In another context, I have described this sort of feeling as the torture of hope.

I came upon this above report at the Twitter feed of Steve Stewart-Williams. There being a lot more to that guy than cute animal videos.

Buggering on

According to GodDaughter2’s Dad in one of his recent emails, Churchill once said something about how we just have to keep buggering on. Either that or GD2D made this up. Anyway, that’s what I am now doing, as best I can.

Today started going to hell last night when the Royal Marsden rang to say that the telephone-appointment they had been saying for about a fortnight would be at 3.30pm might actually be at more like 11am! Which meant that cricket lag (which it turns out I am suffering from) came into play. Instead of sleeping during the small and then not-so-small hours of this morning, I instead had a succession of coughing fits, all made worse by the thought that, come the telephone-appointment, I would be struggling to stay awake. The only way to stop the coughing during the night was to get fully up, sandals, sweater, the lot, and sit for an hour or two in front of my computer like it was the day. Being vertical being the only way to stop the coughing. Maybe it’s just because I now have words for what is wrong with me, but my lungs, while I was coughing, seemed truly about to give up on me, if not now, then some time rather soon.

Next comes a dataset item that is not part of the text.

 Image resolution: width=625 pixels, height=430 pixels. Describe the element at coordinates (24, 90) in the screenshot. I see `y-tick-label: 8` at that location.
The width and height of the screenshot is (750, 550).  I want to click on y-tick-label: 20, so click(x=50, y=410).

But at least, having got me up at the crack of 10.30am, the appointment was indeed at just after 11am, so there was that. So, back to bed for the afternoon, including a bit of sleep, and then an early evening during which various further details were sorted, to do with who would live my life for me in the event that I became incapable of living it myself. Once again my Senior Designated Friend was driving all that along. Without her, I’d not yet be dead but I’d probably be wishing I was.

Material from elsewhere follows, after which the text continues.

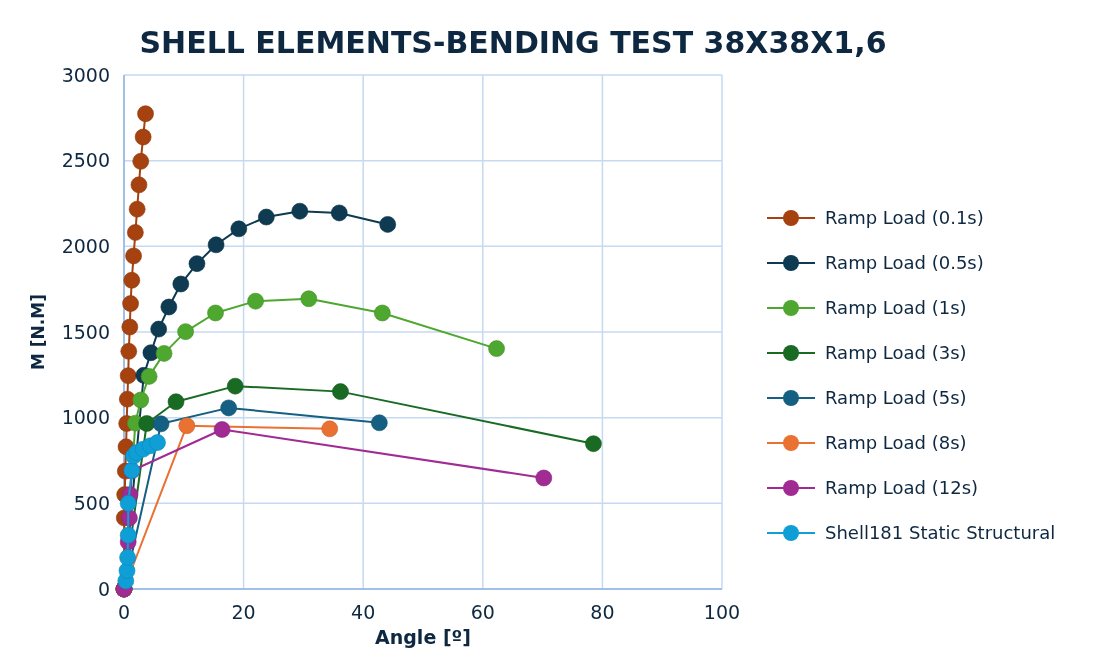 This screenshot has height=654, width=1117. Describe the element at coordinates (896, 353) in the screenshot. I see `legend-label: Ramp Load (3s)` at that location.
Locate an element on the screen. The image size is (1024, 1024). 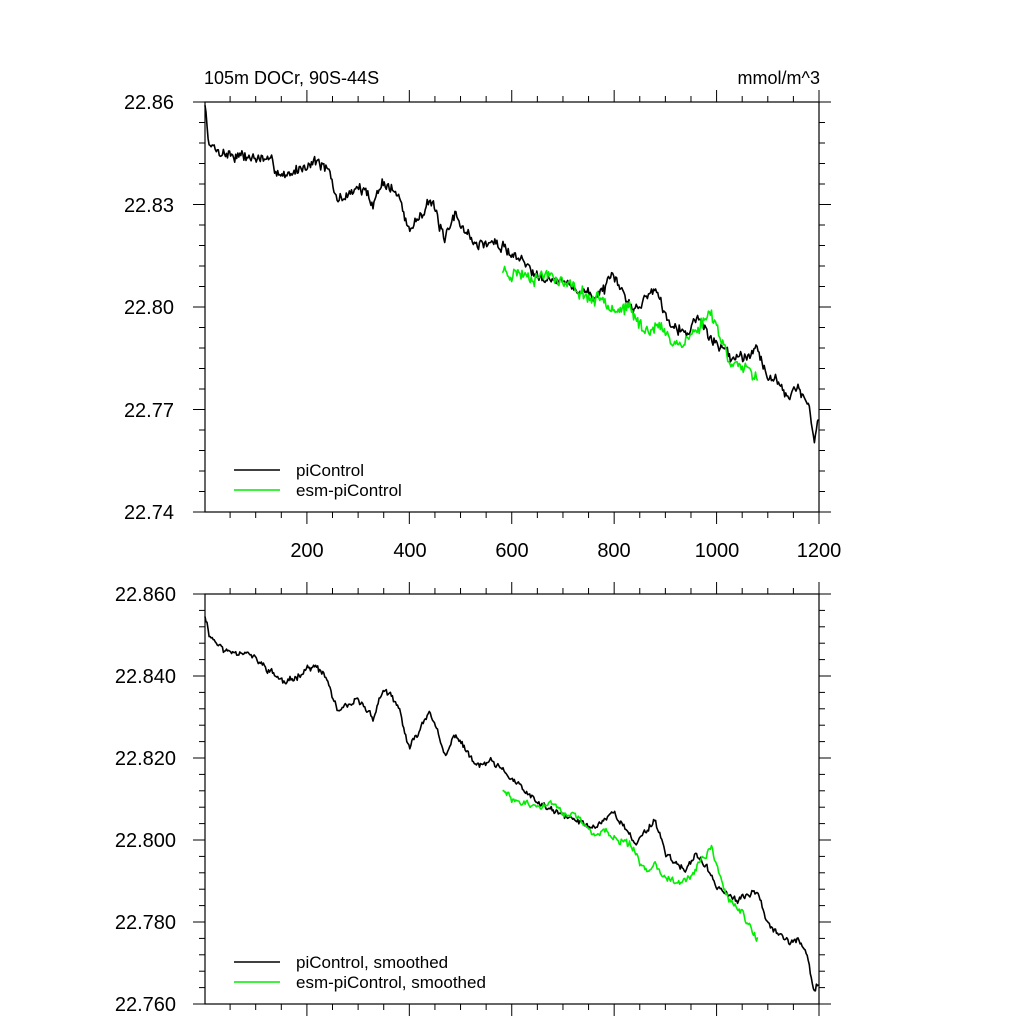
legend-label-esm-picontrol-smoothed: esm-piControl, smoothed is located at coordinates (391, 982).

Now, I am trying to avoid eating or drinking anything that might keep me awake for yet another night. Quite easy because today I consumed a massive fish pie at lunchtime. But will I sleep tonight? Weird how I can sleep through great chunks of one of the great fourth innings run chases of all time, but could not, last night, just sleep. So maybe it’ll be the same this coming night, with, again, no cricket to relax me.

Tomorrow, at a genuinely early time in the morning, I am off again to the Marsden, for a Covid jab and for research tests associated with that (they want to know how lung cancer sufferers react to the Covid jab), and I’ll also hope to be picking up an inhaler, to stop me coughing being the idea of that. We shall see. At least I’m finally getting the jab.

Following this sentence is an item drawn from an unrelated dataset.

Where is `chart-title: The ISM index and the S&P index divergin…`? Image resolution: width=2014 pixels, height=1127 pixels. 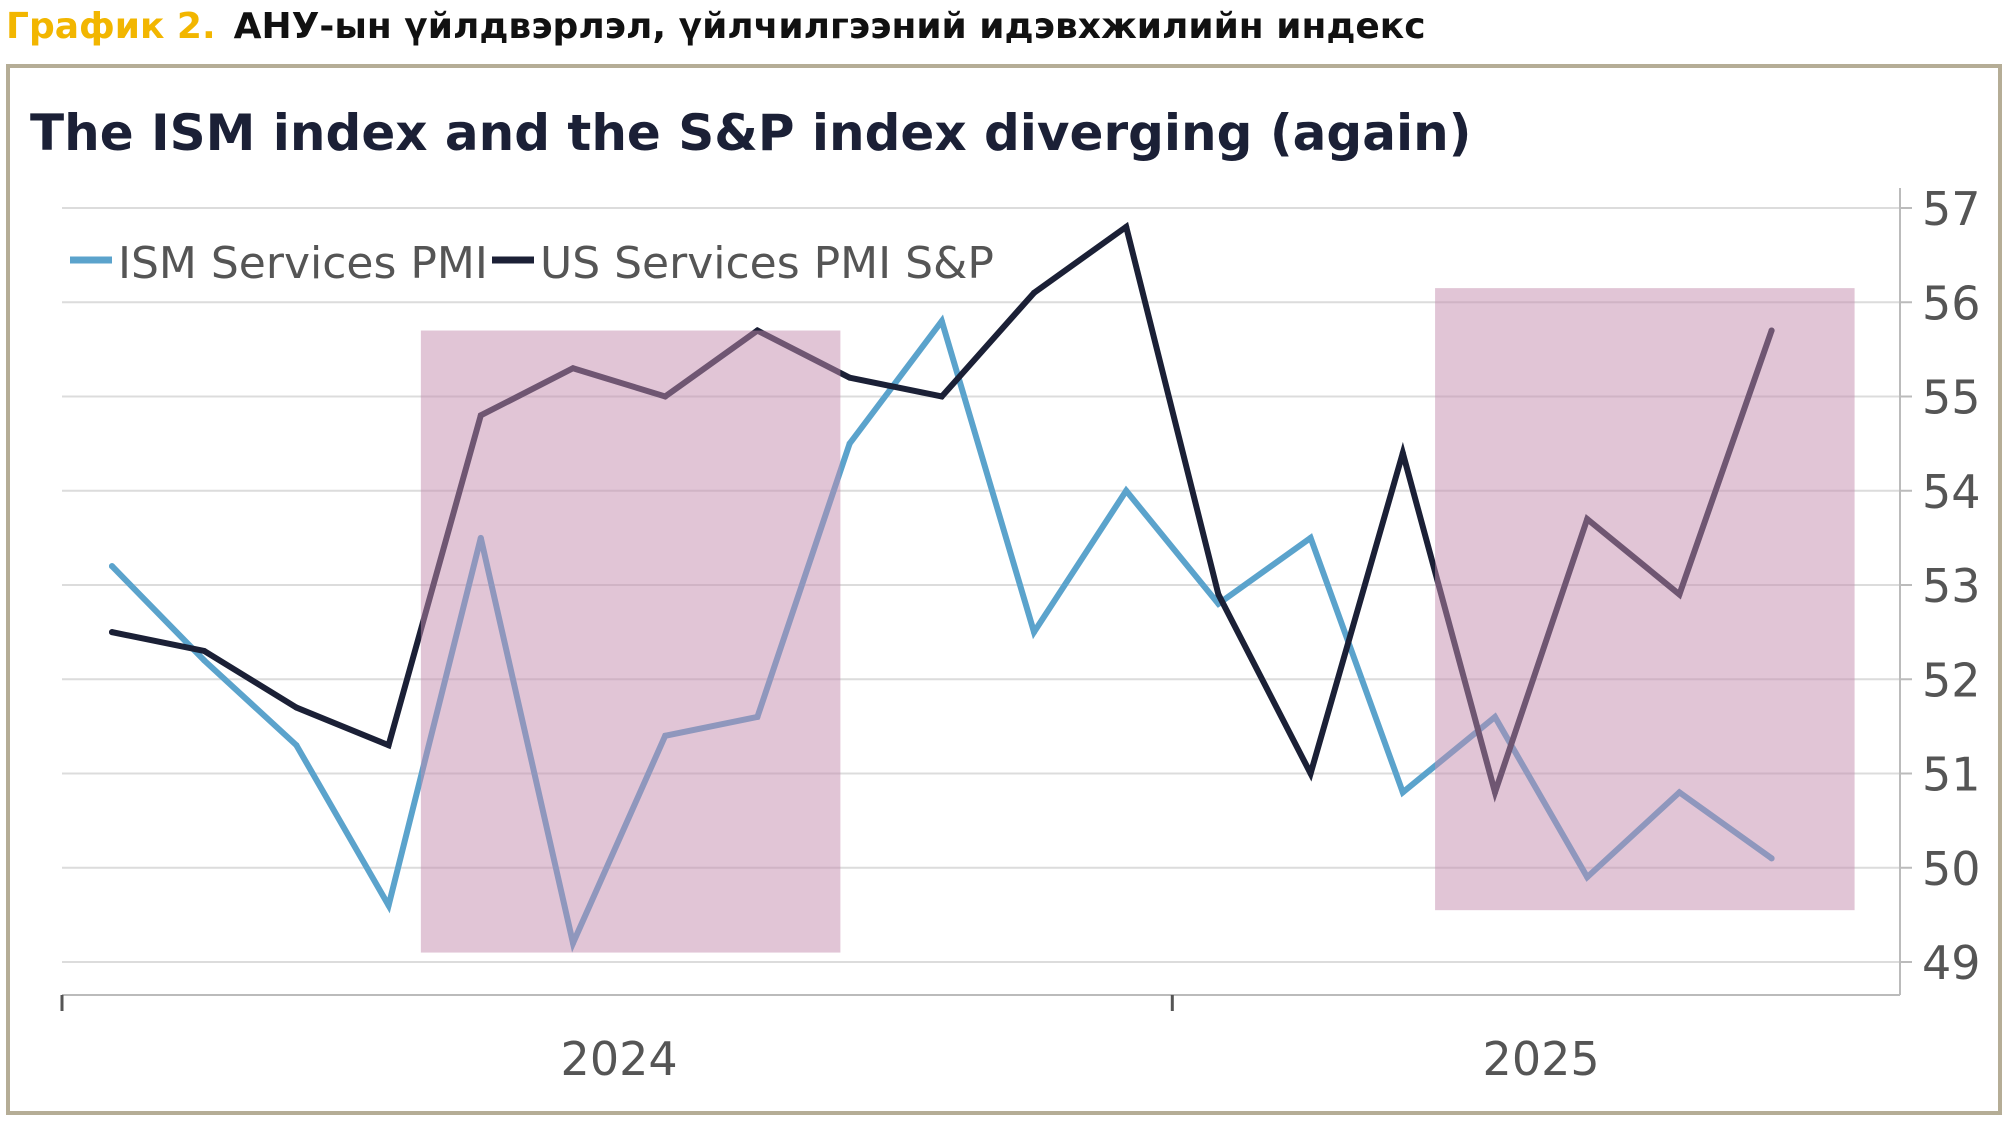
chart-title: The ISM index and the S&P index divergin… is located at coordinates (751, 133).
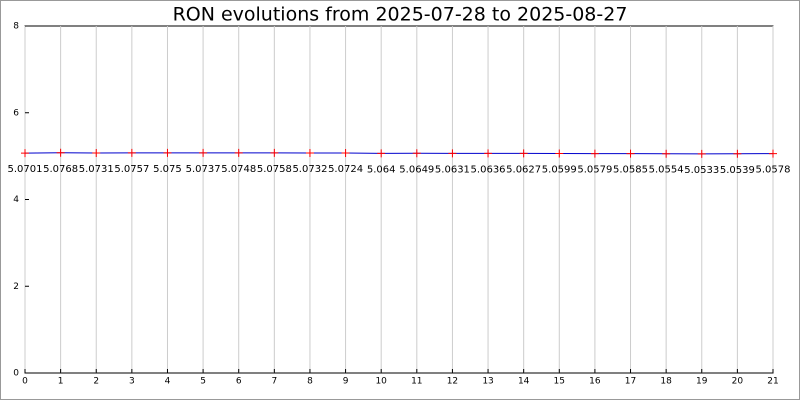  I want to click on value-label: 5.0724, so click(346, 170).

Just taken another daily magic anti-cancer pill. Will it ever have any effect on the cough? Like: end it. That would really be something.

I think this about sums it up

This:

I now swither between thinking all the locking down is better than the alternative, and: not. That the reckoning will be huge, I do not doubt.

Death and detail

Yesterday, my Senior Designated Friend and I communed with my lawyer, via Zoom (which my SDF organised on her laptop). All seemed to go well. I had been ignoring Zoom, until the lawyer said he needed it.

I had hoped by now to be blogging profundities, but am still at the stage of trying to arrange my affairs in such a way that, were I to die soon and without further warning, or perhaps become terminally incapable, those affairs would be, as they say, “in order”. It would be clear what everything consists of and who gets what, and what to do about switching me off, should the question arise. Thank goodness for the SDF, who is doing almost all of this arranging, and without whom I would now be in a state of gibbering uselessness. It’s an exhausting business, even though my contributions are only occasional. Maybe death soon, and taking care of details in the meantime, death being why that has to be done. I remember that same combination when my mother died. Death, detail.

Meanwhile, you must forgive the decline in blogging quality here lately, and the possible feebleness of a lot of the next lot of postings also.

The magic drug seems to be working. I think I can feel a definite improvement. But now I just want to rest up and let it work its magic.